As a hospitalist and chairperson of SHM’s IT Quality Subcommittee, I helped lead an effort to examine how technology and EHRs could be used to reduce readmissions. The subcommittee was composed of eight hospitalists from around the country and two mentors, Jerome Osheroff, MD, FACMI, of TMIT Consulting, and Kendall Rogers, MD, CPE, FACP, FHM, of the University of New Mexico. The goal of this effort was to create reproducible models of how EHR and technology in general could be leveraged to reduce readmissions.

Members of the committee initially were asked to evaluate all-cause, 30-day readmissions at their respective institutions. Any hospital with a readmissions rate less than 16% over the previous year was considered “high performing.” Members were asked to advocate for one technology/EHR intervention that had the most impact locally. Interventions were vetted within the committee and based on literature review.

Specific categories evaluated included:

  • Readmission risk assessment;
  • Communication with referring physicians;
  • Medication reconciliation;
  • Multidisciplinary rounds;
  • Patient education;
  • Discharge coaches;
  • Patient-centric discharge paperwork;
  • Post-discharge coordination of care; and
  • Medication compliance.

These site-specific experiences could be considered “springboards” for randomized trials of likely successful interventions.

Recommendation: Use readmission risk assessment to apply resources to most appropriate patients.
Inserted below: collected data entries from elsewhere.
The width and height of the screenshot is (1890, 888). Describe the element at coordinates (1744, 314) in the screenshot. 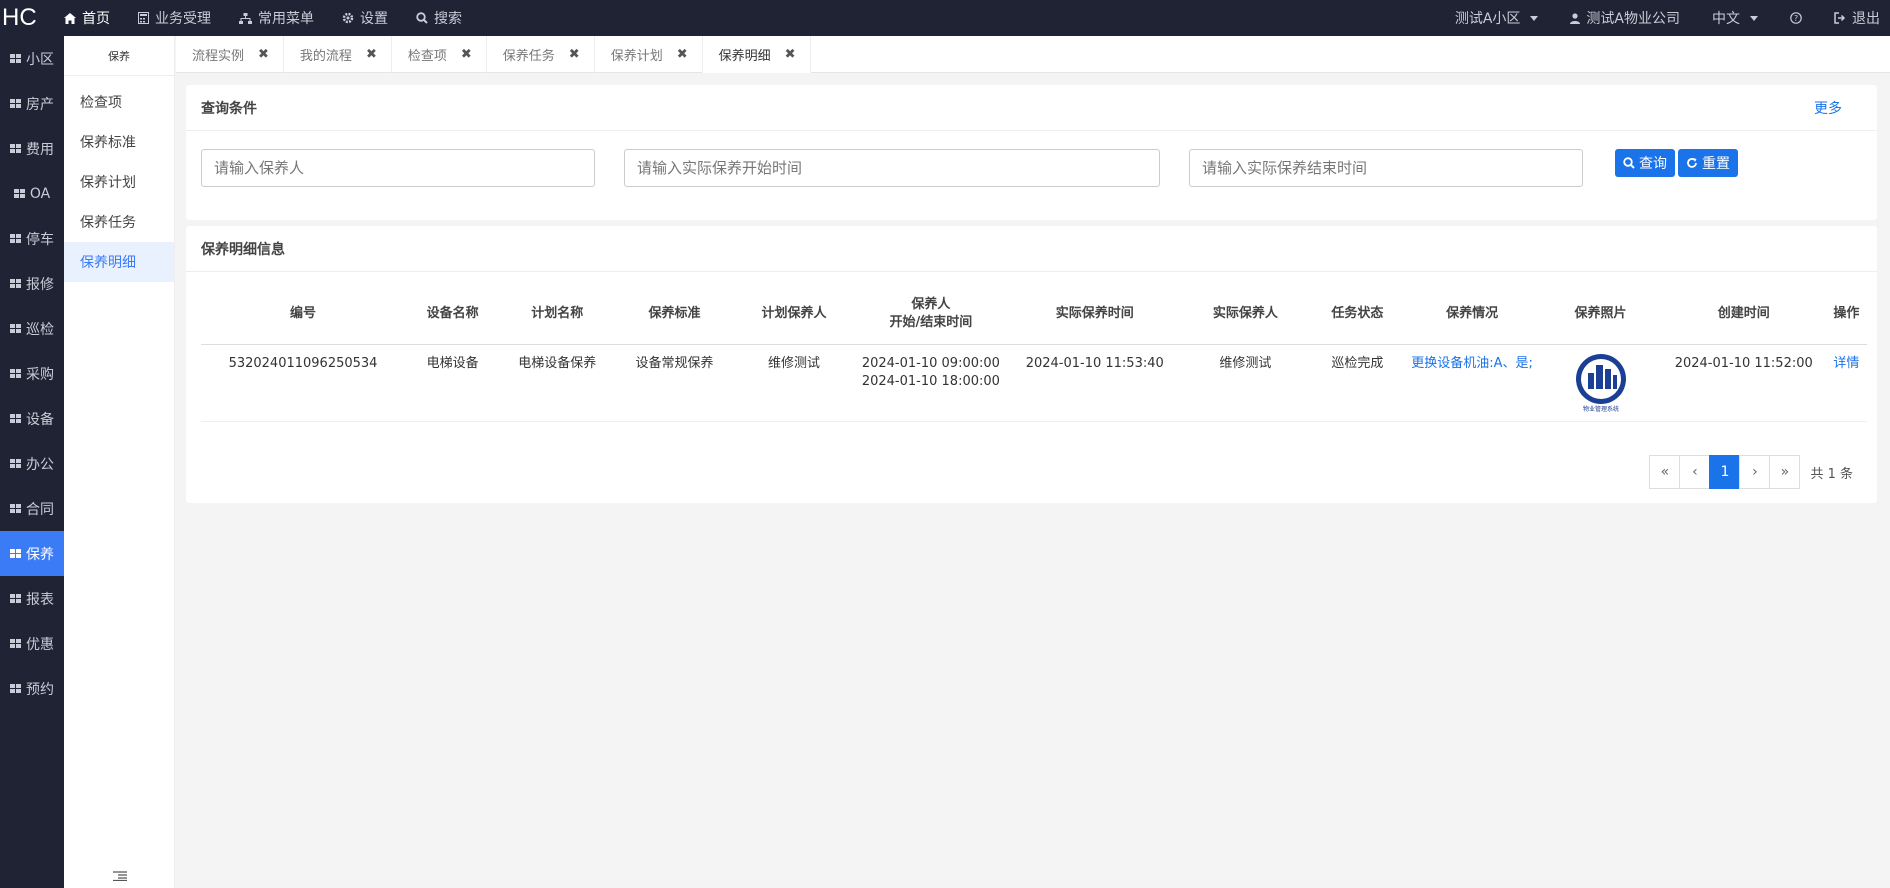

I see `col-created: 创建时间` at that location.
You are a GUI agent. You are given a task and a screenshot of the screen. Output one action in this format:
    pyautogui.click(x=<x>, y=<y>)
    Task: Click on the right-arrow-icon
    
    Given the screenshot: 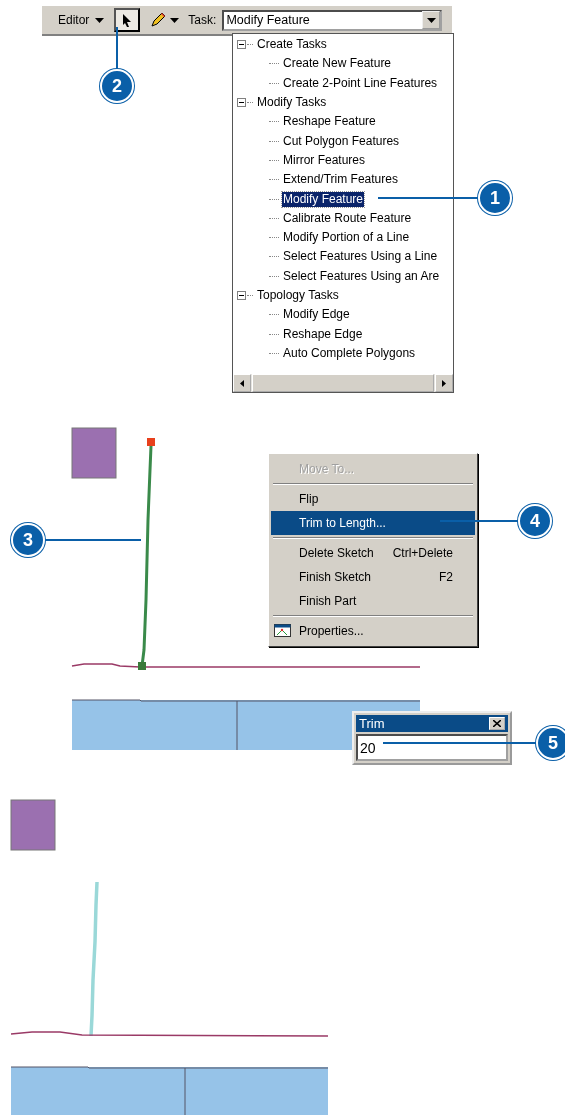 What is the action you would take?
    pyautogui.click(x=444, y=383)
    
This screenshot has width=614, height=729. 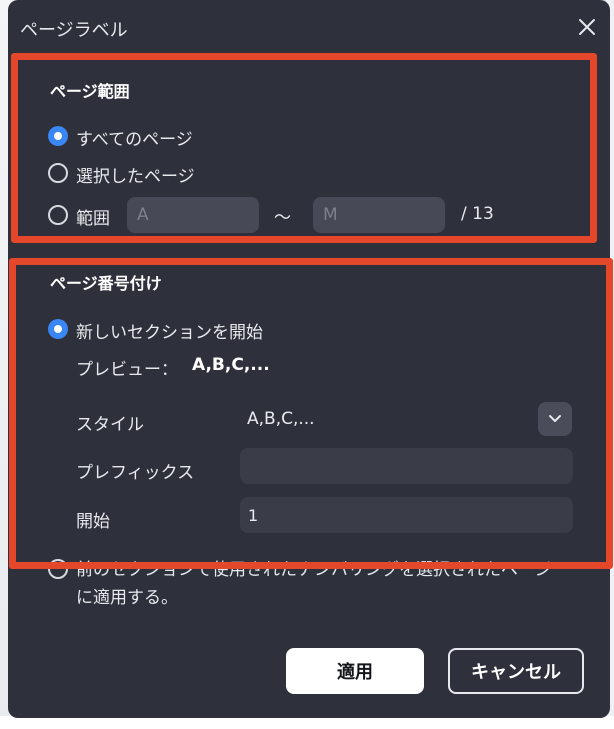 I want to click on close-button, so click(x=587, y=27).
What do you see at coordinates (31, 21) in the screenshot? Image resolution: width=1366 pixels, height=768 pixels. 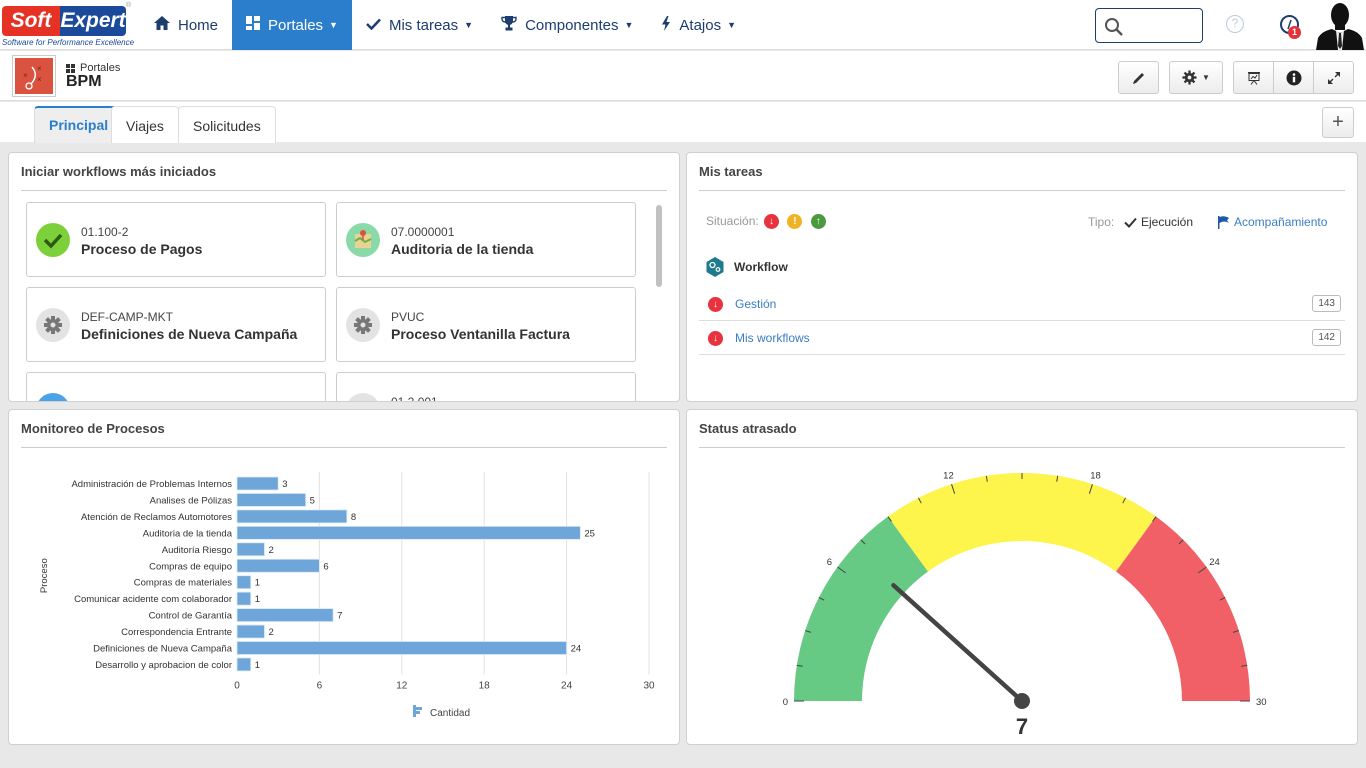 I see `logo-soft: Soft` at bounding box center [31, 21].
Ned Jaleel, DO, MMM, CPE, a hospitalist and informaticist for Meditech Corp., and Maruf Haider, MD, a hospitalist and informaticist for INOVA Healthcare, have mapped implemented processes for real-time assessment of readmission risk stratification and “measurevention” based on this data.

Augusta Health in Fishersville, Va., uses Meditech EHR to extract relevant data about risk assessment and display this data to case managers using the LACE model (length of stay, acuity, comorbidities, ER visits). The modified LACE model included medication information to create a readmission risk score. Case managers can then determine which patients require the most care and attention from the multidisciplinary team.